Sábado 18 de abril del 2020
05:15. La alarma de un auto me despierta. Veo el reloj. Suena diez segundos y se apaga. Tal vez un gato saltó sobre el vehículo y la activó. Unos gallos cantan. El sueño retorna.
05:45. Nuevamente se activa la alarma. ¿Alguien quiere llevarse un auto? ¿Se descompuso la alarma? Todo puede ser. Suena diez segundos. El silencio vuelve y, con el silencio, el sueño. Todo en paz. El planeta es mi cama y mi cuarto.
06:15. Nuevamente la alarma suena otros diez segundos y se apaga. Me levanto enfurecido y salgo al balcón a descubrir el lugar desde el que proviene el sonido. No sería extraño que sea otro intento del rey del reguetón para arruinarme el ánimo. Estuve como un cazador en espera de su presa o como el observador del cielo en el centro ufológico de Chirije (Manabí), lugar arqueológico que en su momento fue estudiado por Max Uhle y Jacinto Jijón y Caamaño.
06:45. Suena nuevamente la alarma. ¡Suena en mi casa! Desesperado busco su origen y doy con una pequeña cámara de seguridad que instalé luego de una serie de pequeños y desagradables hurtos: dos mangueras —una por mes— un par de zapatillas, un cooler y así. Es un artilugio disuasivo. No sé cómo callarla, así que la desconecto. En mi cabeza pido disculpas a los vecinos que me deben haber maldecido sin descanso. Entiendo el problema. En la noche revisé la configuración y tal vez por error activé la alarma. Desconecto todo. ¡No culpes al vecino de tus errores!

Trabajo requerido:
- 1) Responde estas preguntas sobre el fragmento:
(a) ¿A qué hora suena la alarma por primera vez?
(b) ¿Cuántos segundos suena la alarma cuando se activa?
(c) ¿Qué aparato resulta ser el origen del sonido?
- 2) Transcribe del fragmento todo lo que va desde "06:45. Suena nuevamente" hasta "de tus errores!".

Información proporcionada:
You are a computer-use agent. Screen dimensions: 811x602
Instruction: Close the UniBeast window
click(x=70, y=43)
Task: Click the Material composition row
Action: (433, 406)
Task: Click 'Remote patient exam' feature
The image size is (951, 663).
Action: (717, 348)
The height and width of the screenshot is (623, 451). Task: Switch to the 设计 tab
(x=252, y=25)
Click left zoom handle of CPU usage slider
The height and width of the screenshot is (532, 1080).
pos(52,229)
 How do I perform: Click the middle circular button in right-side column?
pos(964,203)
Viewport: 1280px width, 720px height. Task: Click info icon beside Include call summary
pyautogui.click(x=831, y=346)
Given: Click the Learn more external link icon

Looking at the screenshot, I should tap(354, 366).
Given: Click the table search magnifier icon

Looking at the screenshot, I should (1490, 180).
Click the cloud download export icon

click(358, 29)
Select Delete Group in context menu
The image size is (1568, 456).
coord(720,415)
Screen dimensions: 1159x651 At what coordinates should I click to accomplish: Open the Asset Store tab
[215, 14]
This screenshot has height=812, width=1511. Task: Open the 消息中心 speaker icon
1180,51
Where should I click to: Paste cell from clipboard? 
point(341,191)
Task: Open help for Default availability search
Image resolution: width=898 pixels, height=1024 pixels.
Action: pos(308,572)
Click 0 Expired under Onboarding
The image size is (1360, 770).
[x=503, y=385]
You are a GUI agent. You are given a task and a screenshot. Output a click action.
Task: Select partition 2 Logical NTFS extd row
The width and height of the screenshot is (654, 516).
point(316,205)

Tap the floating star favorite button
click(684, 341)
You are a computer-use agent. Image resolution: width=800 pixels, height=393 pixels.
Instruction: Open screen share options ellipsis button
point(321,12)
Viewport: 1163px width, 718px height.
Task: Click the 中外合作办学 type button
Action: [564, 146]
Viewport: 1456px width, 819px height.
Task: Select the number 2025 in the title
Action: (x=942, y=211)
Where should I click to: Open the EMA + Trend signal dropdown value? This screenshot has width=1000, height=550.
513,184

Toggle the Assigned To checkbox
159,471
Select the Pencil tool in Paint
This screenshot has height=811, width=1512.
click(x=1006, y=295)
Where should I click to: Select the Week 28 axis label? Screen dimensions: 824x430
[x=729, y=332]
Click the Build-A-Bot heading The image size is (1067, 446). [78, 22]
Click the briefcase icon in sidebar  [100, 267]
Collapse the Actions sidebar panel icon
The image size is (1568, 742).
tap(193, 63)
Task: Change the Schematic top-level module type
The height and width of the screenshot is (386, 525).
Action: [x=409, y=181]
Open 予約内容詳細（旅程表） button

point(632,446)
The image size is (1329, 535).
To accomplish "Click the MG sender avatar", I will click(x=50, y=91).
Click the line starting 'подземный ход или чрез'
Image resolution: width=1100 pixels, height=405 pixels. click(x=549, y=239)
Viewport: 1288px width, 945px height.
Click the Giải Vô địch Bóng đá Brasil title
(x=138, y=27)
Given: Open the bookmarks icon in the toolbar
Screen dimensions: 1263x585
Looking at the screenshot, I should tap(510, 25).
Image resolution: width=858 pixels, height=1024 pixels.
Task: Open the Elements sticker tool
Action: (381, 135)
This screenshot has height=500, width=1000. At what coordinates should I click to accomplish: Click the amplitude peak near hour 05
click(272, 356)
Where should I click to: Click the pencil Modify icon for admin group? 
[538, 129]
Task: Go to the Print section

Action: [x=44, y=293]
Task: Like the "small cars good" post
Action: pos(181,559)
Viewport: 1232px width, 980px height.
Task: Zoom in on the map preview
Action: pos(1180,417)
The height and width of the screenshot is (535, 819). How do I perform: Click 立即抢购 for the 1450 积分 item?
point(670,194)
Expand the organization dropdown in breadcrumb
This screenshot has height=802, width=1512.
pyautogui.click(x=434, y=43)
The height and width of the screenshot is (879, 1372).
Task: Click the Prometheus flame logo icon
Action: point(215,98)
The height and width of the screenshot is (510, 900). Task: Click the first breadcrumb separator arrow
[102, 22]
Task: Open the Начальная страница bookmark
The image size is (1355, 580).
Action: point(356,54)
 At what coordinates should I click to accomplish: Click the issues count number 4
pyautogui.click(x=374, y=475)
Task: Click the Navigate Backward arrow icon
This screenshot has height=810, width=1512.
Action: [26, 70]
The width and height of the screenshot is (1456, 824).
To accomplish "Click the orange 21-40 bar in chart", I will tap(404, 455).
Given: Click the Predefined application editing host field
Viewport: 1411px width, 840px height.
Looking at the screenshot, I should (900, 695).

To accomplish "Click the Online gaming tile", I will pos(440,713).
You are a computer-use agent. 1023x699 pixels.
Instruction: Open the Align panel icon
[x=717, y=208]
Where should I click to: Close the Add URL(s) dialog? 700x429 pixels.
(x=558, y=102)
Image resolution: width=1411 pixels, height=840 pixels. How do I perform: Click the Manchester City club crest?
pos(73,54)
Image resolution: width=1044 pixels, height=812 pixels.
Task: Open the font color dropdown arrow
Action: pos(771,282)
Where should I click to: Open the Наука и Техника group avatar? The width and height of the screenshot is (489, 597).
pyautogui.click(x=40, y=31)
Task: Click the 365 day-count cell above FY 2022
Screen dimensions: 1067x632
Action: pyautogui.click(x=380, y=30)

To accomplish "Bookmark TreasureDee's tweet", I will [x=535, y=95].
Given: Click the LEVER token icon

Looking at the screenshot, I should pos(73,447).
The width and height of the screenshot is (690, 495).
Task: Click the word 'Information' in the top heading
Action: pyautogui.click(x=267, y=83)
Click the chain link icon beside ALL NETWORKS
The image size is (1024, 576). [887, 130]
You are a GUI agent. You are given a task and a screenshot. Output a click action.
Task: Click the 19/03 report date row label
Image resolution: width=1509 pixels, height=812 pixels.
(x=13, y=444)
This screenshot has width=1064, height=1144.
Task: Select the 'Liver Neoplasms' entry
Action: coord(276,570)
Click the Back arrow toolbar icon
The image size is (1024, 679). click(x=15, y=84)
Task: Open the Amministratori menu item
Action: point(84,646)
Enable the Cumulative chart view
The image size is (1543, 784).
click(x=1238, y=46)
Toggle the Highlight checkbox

Respuestas escritas:
- 1)
(a) A las 05:15.
(b) Diez segundos.
(c) Una pequeña cámara de seguridad.

- 2)
06:45. Suena nuevamente la alarma. ¡Suena en mi casa! Desesperado busco su origen y doy con una pequeña cámara de seguridad que instalé luego de una serie de pequeños y desagradables hurtos: dos mangueras —una por mes— un par de zapatillas, un cooler y así. Es un artilugio disuasivo. No sé cómo callarla, así que la desconecto. En mi cabeza pido disculpas a los vecinos que me deben haber maldecido sin descanso. Entiendo el problema. En la noche revisé la configuración y tal vez por error activé la alarma. Desconecto todo. ¡No culpes al vecino de tus errores!